International career^{‡}
- 2018: Estonia U16 / 1 / (0)
- 2023–2024: Estonia / 3 / (0)

= Oliver Jürgens =

Estonian footballer

Oliver Jürgens (born 10 May 2003) is an Estonian professional footballer who plays as a forward for Teuta.

==Career==
Jürgens began playing football at the age of 5 with his local club Ajax Lasnamäe, and went through the youth academies of Estonian clubs Levadia Tallinn, Kalev Tallinn, Harju JK, before moving to Russia briefly with Volga in 2014. He returned to Estonia with Nõmme Kalju in 2014, and in 2015 started gaining worldwide attention from scouts after scoring 29 goals in 7 games in a youth tournament. In 2016 he joined other football club located in Nõmme region, Nõmme United. In 2018, he was promoted to Nõmme United's first team in the Estonian third division scoring 7 goals in 8 games in debut season. In 2019 he only played first half of the season, scoring 28 goals in just 17 games.

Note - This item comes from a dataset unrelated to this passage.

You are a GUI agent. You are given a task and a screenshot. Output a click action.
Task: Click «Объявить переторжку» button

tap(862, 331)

On 20 August 2019, he signed a professional contract with the Italian club Hellas Verona. On 20 January 2020, he signed on a brief loan with Roma for the second half of the 2019–20 season. On 21 September 2021, he moved to Inter Milan. On 19 August 2022, he moved to Torino.

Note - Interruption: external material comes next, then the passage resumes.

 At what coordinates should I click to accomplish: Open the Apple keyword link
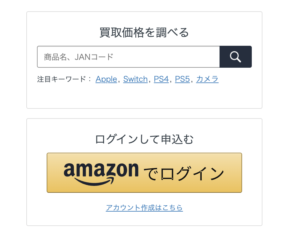[x=106, y=79]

On 5 September 2023, Jürgens moved to the Hungarian club Újpest. He made his professional debut with Újpest as a substitute in a 2–0 Nemzeti Bajnokság I loss to MTK on 23 September 2023.

On 30 January 2024, Jürgens signed a three-and-a-half-year contract with DAC Dunajská Streda in Slovakia.

On 20 August 2024, Jürgens signed for Spanish Primera Federación – Group 1 club Ponferradina.

==International career==
Jürgens is a youth international for Estonia, having played once for the Estonia U16s in May 2018. He was first called up to the senior international Estonia in October 2023. He made his senior international debut for the senior Estonia in a 2–0 UEFA Euro 2024 qualifying loss to Austria on 16 November 2023.